How to get everyone’s attention. Say a public and plain “yes” to what God wants, as Jesus does in his baptism “to fulfill all righteousness,” and you’ll have the attention of the Enemy as well. We live in a world saturated with not-God possibilities, as Jesus did. It doesn’t get easier just because we’re with him. Matthew 3:13–4:11; Isaiah 42:1-9.


How to Start a Church. Jesus jumps into his ministry with (1) a declaration of gospel (the dawning of death-defying light!); (2) a clear call for help; and (3) the willingness to go where they need him most. That’s how we do it, folks. This is how we’re still doing it. Tyler is preaching. Matthew 4:12-25; Isaiah 9:1-4.


How to be #Blessed. The beatitudes, or “congratulations,” show us Jesus’s upside-down view of power, prestige, and comfort – he seems to prefer powerlessness, low status, and disadvantage. This is our antidote to any so-called “gospel” that promises material and spiritual ease. For Jesus, the low-down are the salty lights he’s looking for. Matthew 5:1-16; Psalm 15.


How to be Perfect. 5:48 is devastating – “Be perfect as your heavenly Parent is perfect” – unless we can get a handle on the Semitic idea of “leaning toward completion” (rather than the Western notion of the Platonic ideal). What would it mean for our faithful practice if we were honing and toning our intentions, our inner selves, like yoga for the spirit? Matthew 5:17-48; Psalm 119:1-8.


How to Do Religion. A continuation from last week – with specific instruction about religious practices: generosity, prayer, fasting, budgeting, looking, serving, (not) worrying… Matthew 6:1-34; Psalm 131.

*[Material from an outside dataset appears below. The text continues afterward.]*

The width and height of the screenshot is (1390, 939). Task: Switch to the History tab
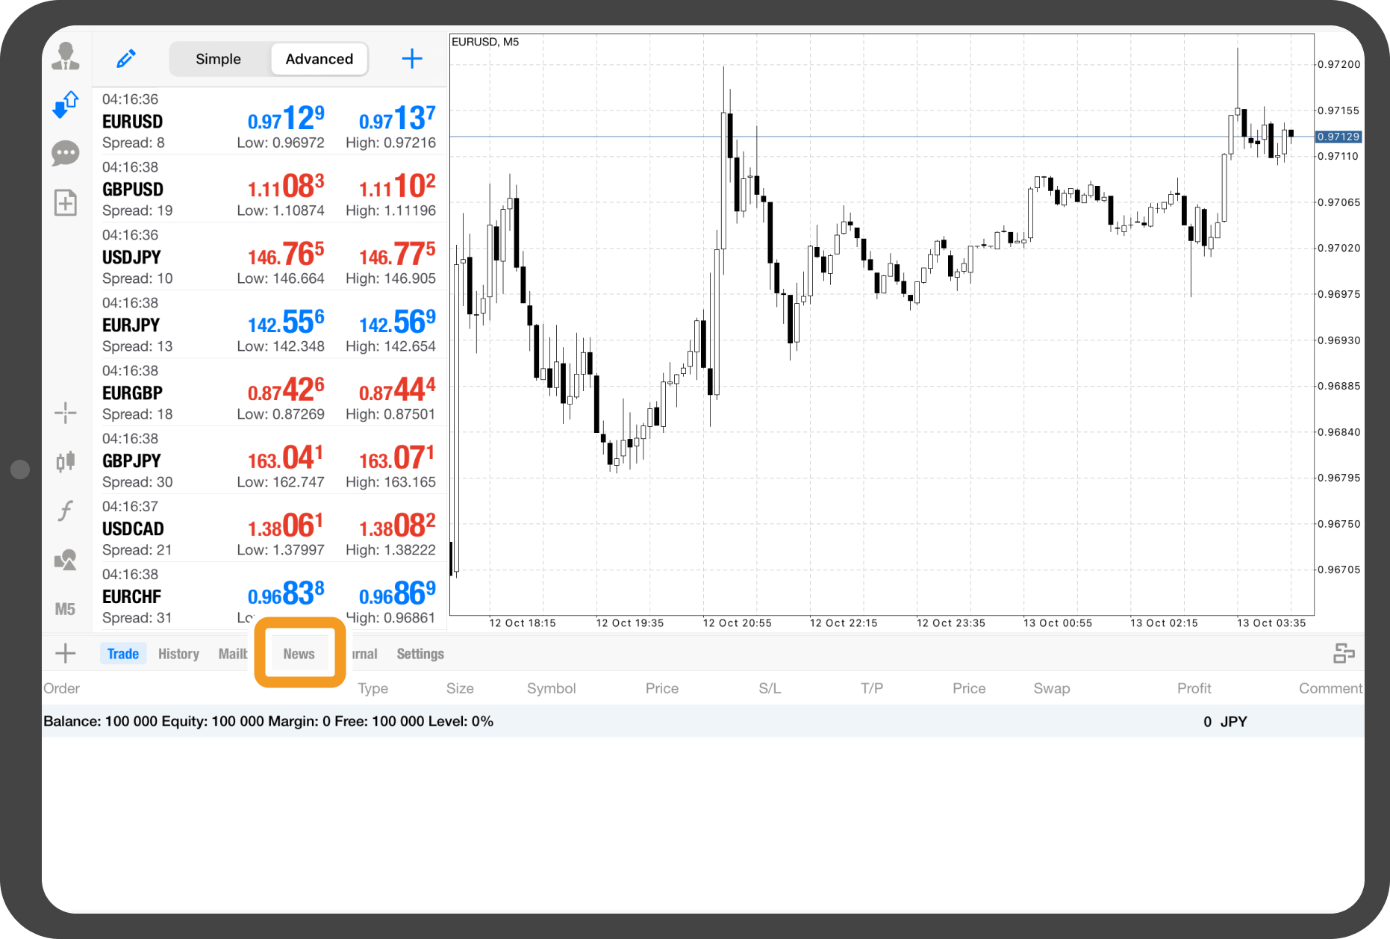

How to Avoid Distractions Along the Way. Jesus here outlines pitfalls for the disciple who is traveling the path of faith – judgment, swine, bad fruit, self-deception, hearing-without-doing. How are we meant to hear his warnings today? Matthew 7:1-29; Psalm 31:1-5, 19-24.


How to Shine Like the Sun. What if the Transfiguration is Jesus’s check-in with the higher-ups, his mid-point meeting with mentors? What if he’s seeking a progress report, to know how he’s doing with this reign-of-God mission he took on back at his baptism? The voice from above speaks again, affirming that Jesus is exactly who God hoped he would be. We hope for nothing less, and God gives nothing less, to all who stay on the path of faith. Matthew 17:1-9; Psalm 99.